フラガール

***引用符略ココカラ***
1950年代後半。福島県常磐炭鉱は斜陽化の中で『日本人が行ってみたい外国ナンバー1』だった「ハワイ」に着目。炭砿で厄介物扱いされていた地下から湧き出る豊富な温泉を室内暖房に活用し、「夢の島ハワイ」をイメージしたリゾート施設を計画。

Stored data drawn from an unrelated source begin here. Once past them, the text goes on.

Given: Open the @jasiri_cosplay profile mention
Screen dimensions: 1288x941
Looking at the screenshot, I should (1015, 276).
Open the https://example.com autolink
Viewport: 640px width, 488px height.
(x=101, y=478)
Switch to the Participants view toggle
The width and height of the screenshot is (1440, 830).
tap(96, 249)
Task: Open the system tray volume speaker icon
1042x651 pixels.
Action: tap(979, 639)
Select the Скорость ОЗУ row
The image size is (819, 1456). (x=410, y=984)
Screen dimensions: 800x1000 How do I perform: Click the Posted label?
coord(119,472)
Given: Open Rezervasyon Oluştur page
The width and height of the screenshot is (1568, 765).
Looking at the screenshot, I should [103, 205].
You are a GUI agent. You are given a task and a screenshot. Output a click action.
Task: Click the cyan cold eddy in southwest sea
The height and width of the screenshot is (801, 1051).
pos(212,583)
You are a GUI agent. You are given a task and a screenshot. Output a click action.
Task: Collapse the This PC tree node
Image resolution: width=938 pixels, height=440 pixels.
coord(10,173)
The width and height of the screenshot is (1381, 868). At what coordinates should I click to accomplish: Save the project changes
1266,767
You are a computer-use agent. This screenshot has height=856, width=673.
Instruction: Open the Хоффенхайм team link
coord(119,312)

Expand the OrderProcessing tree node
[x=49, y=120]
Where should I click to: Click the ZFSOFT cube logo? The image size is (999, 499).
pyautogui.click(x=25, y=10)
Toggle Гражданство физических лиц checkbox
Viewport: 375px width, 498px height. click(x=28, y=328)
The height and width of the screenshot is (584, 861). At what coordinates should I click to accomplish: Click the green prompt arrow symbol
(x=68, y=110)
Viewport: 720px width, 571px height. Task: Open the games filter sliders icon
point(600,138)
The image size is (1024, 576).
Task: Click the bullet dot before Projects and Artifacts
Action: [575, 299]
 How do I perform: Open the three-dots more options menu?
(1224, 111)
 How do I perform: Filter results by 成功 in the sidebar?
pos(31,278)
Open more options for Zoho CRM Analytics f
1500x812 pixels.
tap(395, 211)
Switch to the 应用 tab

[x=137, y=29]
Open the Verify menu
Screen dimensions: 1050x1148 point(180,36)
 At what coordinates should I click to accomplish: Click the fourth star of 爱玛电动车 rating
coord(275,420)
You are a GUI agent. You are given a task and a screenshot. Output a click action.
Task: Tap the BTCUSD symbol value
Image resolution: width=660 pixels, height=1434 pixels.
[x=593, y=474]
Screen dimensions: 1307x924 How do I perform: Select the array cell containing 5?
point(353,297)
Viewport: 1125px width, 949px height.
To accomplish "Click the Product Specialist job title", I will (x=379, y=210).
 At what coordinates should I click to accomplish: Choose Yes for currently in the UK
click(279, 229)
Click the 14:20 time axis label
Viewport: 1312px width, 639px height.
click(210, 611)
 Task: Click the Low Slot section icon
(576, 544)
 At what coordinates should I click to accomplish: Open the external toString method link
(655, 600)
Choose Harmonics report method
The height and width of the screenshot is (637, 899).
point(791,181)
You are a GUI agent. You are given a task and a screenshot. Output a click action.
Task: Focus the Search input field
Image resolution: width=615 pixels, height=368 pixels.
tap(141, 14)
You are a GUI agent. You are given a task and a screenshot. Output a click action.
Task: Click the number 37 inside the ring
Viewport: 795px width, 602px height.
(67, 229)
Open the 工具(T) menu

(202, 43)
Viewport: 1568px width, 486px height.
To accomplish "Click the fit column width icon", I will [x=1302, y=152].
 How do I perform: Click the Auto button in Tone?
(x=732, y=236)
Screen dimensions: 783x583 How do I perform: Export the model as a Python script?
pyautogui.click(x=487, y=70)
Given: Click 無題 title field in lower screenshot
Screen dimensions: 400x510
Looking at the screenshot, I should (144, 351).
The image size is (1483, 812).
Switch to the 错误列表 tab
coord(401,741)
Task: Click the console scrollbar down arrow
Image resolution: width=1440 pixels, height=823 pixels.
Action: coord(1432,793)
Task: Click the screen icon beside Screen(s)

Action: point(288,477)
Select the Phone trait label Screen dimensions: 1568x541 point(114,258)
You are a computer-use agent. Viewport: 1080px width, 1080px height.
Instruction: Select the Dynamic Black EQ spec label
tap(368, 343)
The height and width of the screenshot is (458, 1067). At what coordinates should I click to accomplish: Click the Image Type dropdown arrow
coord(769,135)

1964年。運営子会社として常磐湯本温泉観光株式会社を設立。

1966年。「常磐ハワイアンセンター」オープン。

プロジェクトは新たな収益源化や、炭鉱の縮小/閉山に伴う離職者対策として進められたものだが、社内でも先行きを疑問視する声は強く、社員たちにも転身に根強い反対があり、「10年続けば御の字」という悲観的な見方すらあった。最終的には当時の常磐湯本温泉観光社長(常磐炭鉱副社長兼務、後に社長)の中村豊が押し切る形で事業を進めた

常磐音楽舞踊学院を設立し、自前でフラダンス、ポリネシアンダンスの本格的なダンサーを養成するなど、南国ハワイに拘ったシチュエーションが評判を呼び、さらに高度経済成長を遂げる日本に於いて、海外旅行が自由化されたものの、庶民には海外旅行など高嶺の花という時代であり、手軽に雰囲気を楽しめることなどから人気リゾート施設(当時『リゾート』という言葉はなかったが)となり、成功を収めることになった。

70年代:
大型温水プールを中心にした高級レジャー施設として、東京方面から多くの観光客を集めた。特にホテルは1泊3万円以上と、当時では破格の料金が設定された。

80年代
レジャーの多様化や施設の陳腐化などで集客が鈍化。海外航空運賃の激安競争で、本当のハワイに行った方が安いとまで言われたが、歌手の営業先等で食いつなぐ。アイドル歌手には、「引退寸前の歌手が行く公演先」として忌避されがちであったが、多くの「追っかけ」が訪れたという。

90年代
総事業費50億円をかけた施設改修、および「スパリゾートハワイアンズ」への名称変更でイメージチェンジを図る。後のブームに先駆け「温泉」に着目。泉源は、常磐炭鉱跡地の鉱底を再開発したもの。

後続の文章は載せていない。